• _PROBLEM DESCRIPTION_: Output as a JSON list of strings, one string per line and with blank lines omitted, the lines of the records starting with the line that contains "Поскаржитися на контент (380, 2560)" and going on through the line that contains "Accept all (53, 1643)".

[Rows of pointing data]
☆ ☆ ☆ ☆ ☆ ☆ ☆

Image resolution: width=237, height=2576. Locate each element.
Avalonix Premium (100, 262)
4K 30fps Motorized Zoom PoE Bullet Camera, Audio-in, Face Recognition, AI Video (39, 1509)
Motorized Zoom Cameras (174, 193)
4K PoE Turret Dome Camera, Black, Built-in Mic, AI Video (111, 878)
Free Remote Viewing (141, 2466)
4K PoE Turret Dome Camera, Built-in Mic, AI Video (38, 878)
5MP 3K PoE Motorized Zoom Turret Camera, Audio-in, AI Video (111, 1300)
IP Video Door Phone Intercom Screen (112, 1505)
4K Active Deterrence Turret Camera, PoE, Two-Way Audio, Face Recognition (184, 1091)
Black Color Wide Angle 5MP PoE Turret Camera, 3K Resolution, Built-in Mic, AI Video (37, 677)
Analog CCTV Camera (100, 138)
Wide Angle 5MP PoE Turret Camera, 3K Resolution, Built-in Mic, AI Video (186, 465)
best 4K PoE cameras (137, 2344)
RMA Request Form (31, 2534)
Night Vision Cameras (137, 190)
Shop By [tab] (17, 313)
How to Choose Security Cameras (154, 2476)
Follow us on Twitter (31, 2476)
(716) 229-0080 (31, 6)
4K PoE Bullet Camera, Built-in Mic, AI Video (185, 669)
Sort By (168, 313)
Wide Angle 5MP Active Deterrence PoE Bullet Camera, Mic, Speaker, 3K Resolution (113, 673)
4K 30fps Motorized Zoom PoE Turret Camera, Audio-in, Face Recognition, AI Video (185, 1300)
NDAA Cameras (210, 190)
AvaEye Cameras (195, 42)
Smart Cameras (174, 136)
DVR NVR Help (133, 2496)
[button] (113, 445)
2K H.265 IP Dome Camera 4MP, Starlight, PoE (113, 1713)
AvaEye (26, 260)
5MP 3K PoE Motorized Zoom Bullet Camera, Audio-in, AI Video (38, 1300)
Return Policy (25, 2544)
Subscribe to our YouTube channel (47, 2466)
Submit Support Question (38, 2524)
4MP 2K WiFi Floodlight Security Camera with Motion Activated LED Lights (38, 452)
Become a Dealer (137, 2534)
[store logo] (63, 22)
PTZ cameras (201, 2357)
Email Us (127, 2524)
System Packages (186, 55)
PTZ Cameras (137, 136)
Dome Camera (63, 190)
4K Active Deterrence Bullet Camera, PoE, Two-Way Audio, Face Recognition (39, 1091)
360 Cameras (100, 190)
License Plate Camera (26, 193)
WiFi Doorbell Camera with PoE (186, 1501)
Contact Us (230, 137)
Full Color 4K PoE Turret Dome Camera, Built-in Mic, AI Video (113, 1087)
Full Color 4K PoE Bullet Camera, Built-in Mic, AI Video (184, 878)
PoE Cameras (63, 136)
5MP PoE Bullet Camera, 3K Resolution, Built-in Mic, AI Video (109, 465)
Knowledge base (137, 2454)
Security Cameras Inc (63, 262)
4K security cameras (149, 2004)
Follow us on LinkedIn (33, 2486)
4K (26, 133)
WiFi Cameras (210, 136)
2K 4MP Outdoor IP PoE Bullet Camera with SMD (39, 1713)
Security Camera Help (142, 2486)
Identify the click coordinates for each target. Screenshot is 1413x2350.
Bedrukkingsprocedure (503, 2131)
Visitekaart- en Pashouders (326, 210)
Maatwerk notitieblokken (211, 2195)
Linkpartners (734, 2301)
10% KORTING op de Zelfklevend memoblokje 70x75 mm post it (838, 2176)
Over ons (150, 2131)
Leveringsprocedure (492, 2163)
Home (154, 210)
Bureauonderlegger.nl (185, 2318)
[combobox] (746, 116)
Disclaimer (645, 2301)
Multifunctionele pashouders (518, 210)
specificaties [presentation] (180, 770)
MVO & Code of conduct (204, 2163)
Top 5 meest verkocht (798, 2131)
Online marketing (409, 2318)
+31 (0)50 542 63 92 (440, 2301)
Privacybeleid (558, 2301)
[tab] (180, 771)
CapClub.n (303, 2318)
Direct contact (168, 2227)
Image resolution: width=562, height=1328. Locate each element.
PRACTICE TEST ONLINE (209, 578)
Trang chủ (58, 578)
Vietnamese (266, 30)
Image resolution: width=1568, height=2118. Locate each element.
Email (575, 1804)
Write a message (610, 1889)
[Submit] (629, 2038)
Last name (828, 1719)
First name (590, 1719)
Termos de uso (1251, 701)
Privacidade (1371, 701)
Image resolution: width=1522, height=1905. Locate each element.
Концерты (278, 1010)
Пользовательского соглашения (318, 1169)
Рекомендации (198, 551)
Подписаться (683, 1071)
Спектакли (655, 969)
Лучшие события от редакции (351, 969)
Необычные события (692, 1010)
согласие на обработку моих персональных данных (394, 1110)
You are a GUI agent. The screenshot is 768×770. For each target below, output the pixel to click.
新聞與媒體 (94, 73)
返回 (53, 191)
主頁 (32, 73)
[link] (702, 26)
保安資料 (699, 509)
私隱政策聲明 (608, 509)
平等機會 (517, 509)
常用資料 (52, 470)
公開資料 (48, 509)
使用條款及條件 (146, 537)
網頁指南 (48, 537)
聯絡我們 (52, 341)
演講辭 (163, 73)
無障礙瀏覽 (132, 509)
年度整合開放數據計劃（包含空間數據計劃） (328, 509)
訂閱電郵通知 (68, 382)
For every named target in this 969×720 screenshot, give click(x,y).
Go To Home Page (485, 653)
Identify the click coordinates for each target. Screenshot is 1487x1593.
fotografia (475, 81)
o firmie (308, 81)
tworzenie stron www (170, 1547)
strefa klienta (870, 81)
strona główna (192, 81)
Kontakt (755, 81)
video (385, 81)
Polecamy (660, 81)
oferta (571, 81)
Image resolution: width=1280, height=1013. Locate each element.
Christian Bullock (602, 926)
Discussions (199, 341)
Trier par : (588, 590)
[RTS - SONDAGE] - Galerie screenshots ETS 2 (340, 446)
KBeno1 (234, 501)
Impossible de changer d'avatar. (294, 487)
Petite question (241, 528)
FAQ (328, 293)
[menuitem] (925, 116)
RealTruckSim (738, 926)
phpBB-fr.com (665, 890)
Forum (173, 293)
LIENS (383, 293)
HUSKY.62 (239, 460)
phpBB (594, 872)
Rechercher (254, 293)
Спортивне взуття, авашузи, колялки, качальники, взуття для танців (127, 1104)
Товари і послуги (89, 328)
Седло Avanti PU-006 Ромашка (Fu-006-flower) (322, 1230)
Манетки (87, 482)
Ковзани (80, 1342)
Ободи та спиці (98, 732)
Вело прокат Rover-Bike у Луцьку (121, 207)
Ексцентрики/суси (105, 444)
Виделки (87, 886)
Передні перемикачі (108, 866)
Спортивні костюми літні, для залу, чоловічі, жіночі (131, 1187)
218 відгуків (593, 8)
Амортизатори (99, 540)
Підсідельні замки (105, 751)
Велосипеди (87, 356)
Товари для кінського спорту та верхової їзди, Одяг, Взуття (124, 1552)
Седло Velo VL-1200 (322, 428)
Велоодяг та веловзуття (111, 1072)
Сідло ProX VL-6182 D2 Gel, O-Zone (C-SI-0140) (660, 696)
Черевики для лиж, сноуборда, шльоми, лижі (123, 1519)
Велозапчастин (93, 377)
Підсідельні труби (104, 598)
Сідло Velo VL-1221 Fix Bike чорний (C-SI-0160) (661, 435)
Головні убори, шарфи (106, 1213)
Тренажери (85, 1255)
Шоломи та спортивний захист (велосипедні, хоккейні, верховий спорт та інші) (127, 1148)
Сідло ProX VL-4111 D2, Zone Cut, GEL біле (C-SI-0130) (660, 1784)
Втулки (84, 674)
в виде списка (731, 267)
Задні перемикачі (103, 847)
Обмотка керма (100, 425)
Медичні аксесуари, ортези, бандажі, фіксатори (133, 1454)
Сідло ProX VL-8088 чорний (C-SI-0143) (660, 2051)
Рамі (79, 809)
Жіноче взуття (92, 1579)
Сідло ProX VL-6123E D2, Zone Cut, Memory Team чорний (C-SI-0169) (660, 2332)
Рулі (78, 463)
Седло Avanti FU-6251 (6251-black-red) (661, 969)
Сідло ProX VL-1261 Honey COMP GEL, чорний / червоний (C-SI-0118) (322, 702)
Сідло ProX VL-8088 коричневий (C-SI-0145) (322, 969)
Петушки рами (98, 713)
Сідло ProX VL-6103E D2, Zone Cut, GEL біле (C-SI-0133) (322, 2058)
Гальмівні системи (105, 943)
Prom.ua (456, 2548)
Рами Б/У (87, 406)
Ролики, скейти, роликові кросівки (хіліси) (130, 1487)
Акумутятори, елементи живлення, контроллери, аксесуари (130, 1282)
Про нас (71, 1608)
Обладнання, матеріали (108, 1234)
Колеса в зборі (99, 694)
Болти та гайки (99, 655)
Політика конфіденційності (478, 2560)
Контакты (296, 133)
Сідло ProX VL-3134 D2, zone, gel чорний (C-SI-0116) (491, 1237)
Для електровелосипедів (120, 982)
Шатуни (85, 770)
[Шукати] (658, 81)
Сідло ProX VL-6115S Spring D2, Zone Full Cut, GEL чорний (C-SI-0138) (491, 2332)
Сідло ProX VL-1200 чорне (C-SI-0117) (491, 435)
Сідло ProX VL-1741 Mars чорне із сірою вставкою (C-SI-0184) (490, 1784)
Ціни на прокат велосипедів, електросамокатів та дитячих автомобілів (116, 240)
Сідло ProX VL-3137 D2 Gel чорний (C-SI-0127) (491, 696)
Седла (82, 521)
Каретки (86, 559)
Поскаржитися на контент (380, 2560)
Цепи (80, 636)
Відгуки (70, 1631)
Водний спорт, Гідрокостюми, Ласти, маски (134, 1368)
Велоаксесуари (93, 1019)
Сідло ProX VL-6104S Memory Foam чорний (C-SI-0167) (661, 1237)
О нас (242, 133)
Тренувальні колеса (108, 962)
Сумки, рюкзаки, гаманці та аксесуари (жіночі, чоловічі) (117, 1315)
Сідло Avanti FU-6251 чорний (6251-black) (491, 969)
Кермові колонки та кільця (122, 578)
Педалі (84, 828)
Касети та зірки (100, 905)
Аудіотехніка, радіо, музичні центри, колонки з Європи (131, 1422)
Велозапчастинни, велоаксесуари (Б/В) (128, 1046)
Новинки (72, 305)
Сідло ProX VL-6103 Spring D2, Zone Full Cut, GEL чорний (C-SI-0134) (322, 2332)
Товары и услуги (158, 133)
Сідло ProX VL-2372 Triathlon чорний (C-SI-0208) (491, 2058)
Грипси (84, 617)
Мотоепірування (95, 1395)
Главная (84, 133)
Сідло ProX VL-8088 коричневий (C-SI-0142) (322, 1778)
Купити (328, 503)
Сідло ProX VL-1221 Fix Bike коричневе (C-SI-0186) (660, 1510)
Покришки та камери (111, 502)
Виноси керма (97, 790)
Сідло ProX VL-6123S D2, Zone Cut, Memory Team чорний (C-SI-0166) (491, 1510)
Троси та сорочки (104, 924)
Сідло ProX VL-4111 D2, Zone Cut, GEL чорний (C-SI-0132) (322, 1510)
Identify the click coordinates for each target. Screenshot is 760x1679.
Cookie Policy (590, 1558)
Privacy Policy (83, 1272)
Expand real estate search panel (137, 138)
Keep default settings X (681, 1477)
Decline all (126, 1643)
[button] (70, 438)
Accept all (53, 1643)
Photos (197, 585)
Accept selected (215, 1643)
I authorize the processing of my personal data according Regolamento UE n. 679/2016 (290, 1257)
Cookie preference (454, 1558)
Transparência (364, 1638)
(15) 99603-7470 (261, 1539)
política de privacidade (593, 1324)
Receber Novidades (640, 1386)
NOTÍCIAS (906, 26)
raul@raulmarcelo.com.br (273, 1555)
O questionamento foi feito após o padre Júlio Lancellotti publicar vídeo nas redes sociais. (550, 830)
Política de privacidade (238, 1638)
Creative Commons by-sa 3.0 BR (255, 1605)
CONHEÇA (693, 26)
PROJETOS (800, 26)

☆ ☆ ☆ ☆ ☆ ☆ ☆

• _RIGHT ANSWER_:
[
  "Поскаржитися на контент (380, 2560)",
  "Цепи (80, 636)",
  "Відгуки (70, 1631)",
  "Водний спорт, Гідрокостюми, Ласти, маски (134, 1368)",
  "Велоаксесуари (93, 1019)",
  "Сідло ProX VL-6104S Memory Foam чорний (C-SI-0167) (661, 1237)",
  "О нас (242, 133)",
  "Тренувальні колеса (108, 962)",
  "Сумки, рюкзаки, гаманці та аксесуари (жіночі, чоловічі) (117, 1315)",
  "Сідло Avanti FU-6251 чорний (6251-black) (491, 969)",
  "Кермові колонки та кільця (122, 578)",
  "Педалі (84, 828)",
  "Касети та зірки (100, 905)",
  "Аудіотехніка, радіо, музичні центри, колонки з Європи (131, 1422)",
  "Велозапчастинни, велоаксесуари (Б/В) (128, 1046)",
  "Новинки (72, 305)",
  "Сідло ProX VL-6103 Spring D2, Zone Full Cut, GEL чорний (C-SI-0134) (322, 2332)",
  "Товары и услуги (158, 133)",
  "Сідло ProX VL-2372 Triathlon чорний (C-SI-0208) (491, 2058)",
  "Грипси (84, 617)",
  "Мотоепірування (95, 1395)",
  "Главная (84, 133)",
  "Сідло ProX VL-8088 коричневий (C-SI-0142) (322, 1778)",
  "Купити (328, 503)",
  "Сідло ProX VL-1221 Fix Bike коричневе (C-SI-0186) (660, 1510)",
  "Покришки та камери (111, 502)",
  "Виноси керма (97, 790)",
  "Сідло ProX VL-6123S D2, Zone Cut, Memory Team чорний (C-SI-0166) (491, 1510)",
  "Троси та сорочки (104, 924)",
  "Сідло ProX VL-4111 D2, Zone Cut, GEL чорний (C-SI-0132) (322, 1510)",
  "Identify the click coordinates for each target. Screenshot is 760x1679.",
  "Cookie Policy (590, 1558)",
  "Privacy Policy (83, 1272)",
  "Expand real estate search panel (137, 138)",
  "Keep default settings X (681, 1477)",
  "Decline all (126, 1643)",
  "[button] (70, 438)",
  "Accept all (53, 1643)"
]